Kawasan hutan tropis dataran rendah Leuser di Besitang, Kabupaten Langkat menghadapi fenomena ini. Kawasan yang ditetapkan sebagai Suaka Margasatwa Sekundur (sebelum dirubah fungsi menjadi bagian dari TN Gunung Leuser) mengalami kerusakan dalam tempo 30 tahun. Sekitar 4.000 ha hutan telah berubah menjadi kawasan terbuka. Ribuan hektar sawit masuk ke dalam kawasan hutan ini sejak medio 1990an. Saat ini, lebih dari 12.000 ha sudah tidak berhutan dan tinggal berupa semak belukar. Dikurungnya kawasan-kawasan konservasi oleh perkebunan monokultur ini juga meningkatkan frekuensi konflik satwa dan manusia. Satwa liar terperangkap dalam habitat yang sempit. Seperti yang terjadi di Asiatic Persada, sebuah perusahaan sawit di Jambi, di mana harimau hidup di dalam kawasan hutan di wilayah konsesinya.

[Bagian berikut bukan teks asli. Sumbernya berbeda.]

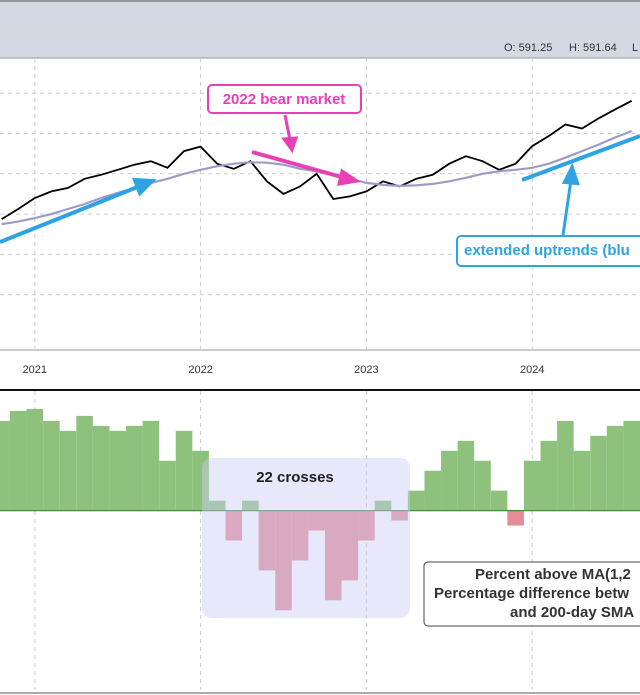  I want to click on x-tick-label: 2022, so click(200, 370).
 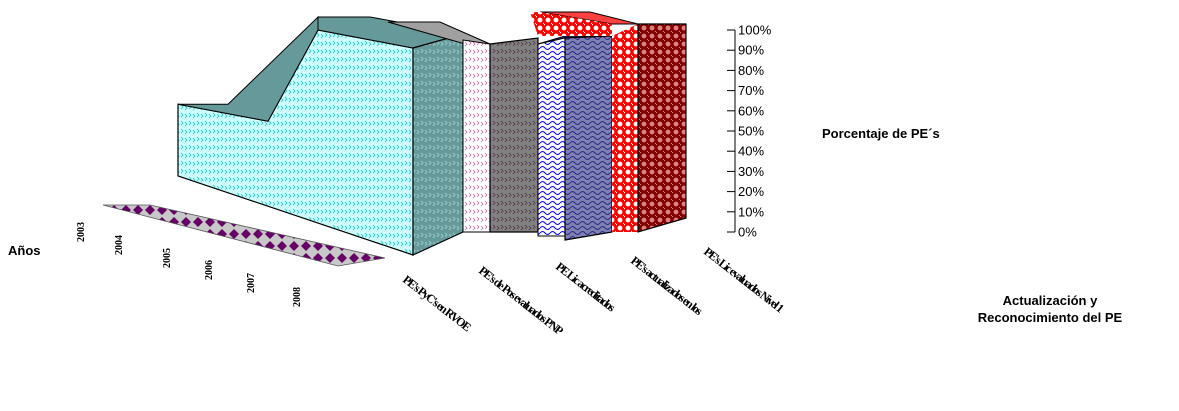 What do you see at coordinates (751, 110) in the screenshot?
I see `y-tick-label: 60%` at bounding box center [751, 110].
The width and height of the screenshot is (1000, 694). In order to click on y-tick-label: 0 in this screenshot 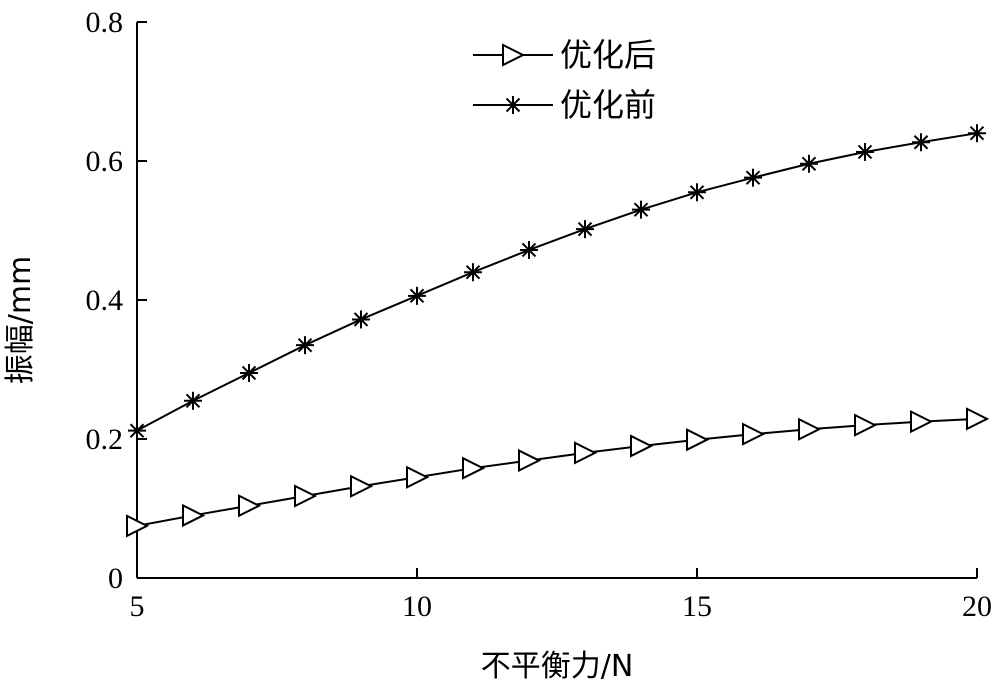, I will do `click(116, 578)`.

Terbentuknya ekosistem pulau di kawasan konservasi dapat menimbulkan konflik agraria yang cenderung meluas. Ekosistem pulau ini umumnya berupa mozaik kawasan konservasi yang dikelilingi oleh pola penggunaan lahan monokultur sawit. Tanpa batas yang jelas, klaim terhadap kawasan akan mudah terjadi. Oleh karena itu batas-batas kawasan konservasi harus dipertegas di lapangan. Dan yang lebih penting adalah bahwa batas-batas tersebut harus disepakati dan diakui para pihak.

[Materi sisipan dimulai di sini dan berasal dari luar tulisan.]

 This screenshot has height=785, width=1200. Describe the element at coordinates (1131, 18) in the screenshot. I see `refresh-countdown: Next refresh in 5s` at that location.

Di sekitar kawasan konservasi, elit-elit politik dan pemodal besar menggunakan masyarakat lokal dan masyarakat miskin lahan untuk menguasai kawasan-kawasan hutan yang tidak bertuan (eks HPH atau kawasan konservasi yang tidak dijaga dengan batas tidak jelas). Tanpa pal-pal batas, patroli dan monitoring tidak berjalan, kehadiran pengelola di lapangan tidak ada, kawasan konservasi dalam bahaya. Kawasan TN Tesso Nilo di Riau, mengalami perambahan di kawasan perluasannya yang merupakan eks HPH Nanjak Makmur. Tidak kurang dari 8.000 ha kawasan taman nasional ini dikuasai oleh perambah dengan tanaman sawit. Konflik gajah-manusia meningkat dengan drastis.
Hutan hujan dataran rendah seluruh Sumatera “tinggal menghitung hari” saja, apabila upaya-upaya penanganan perambahan sawit tidak berhasil. Harus ada upaya bersama, terpadu, dan kosisten; misalnya dalam upaya menerapkan kebijakan “Zero Price” untuk tandan buah segar (TBS) sawit yang berasal dari lahan-lahan perambahan di kawasan hutan, khususnya di kawasan konservasi. Konsep Indonesian Sustainable Palm Oil (ISPO) yang mensyaratkan sawit harus dari lahan yang legal (HGU atau bersertifikat), seharusnya diimplementasikan dengan cara antara lain, tidak menerima TBS dari kawasan-kawasan perambahan. Semoga ide “Zero Price” untuk TBS dari hasil perambahan ini bukan sekedar utopia, tetapi bisa kita laksanakan secara bersama dan terpadu.
Siapa yang harus memulai inisiatif ini?
Catatan :
Artikel ini merupakan bagian dari Bagian Kelima dari buku yang sedang disiapkan penulis dengan judul : “Tersesat di Jalan Yang Benar: Seribu Hari Mengelola Leuser”, yang akan segara diterbitkan oleh UNESCO Jakarta Office.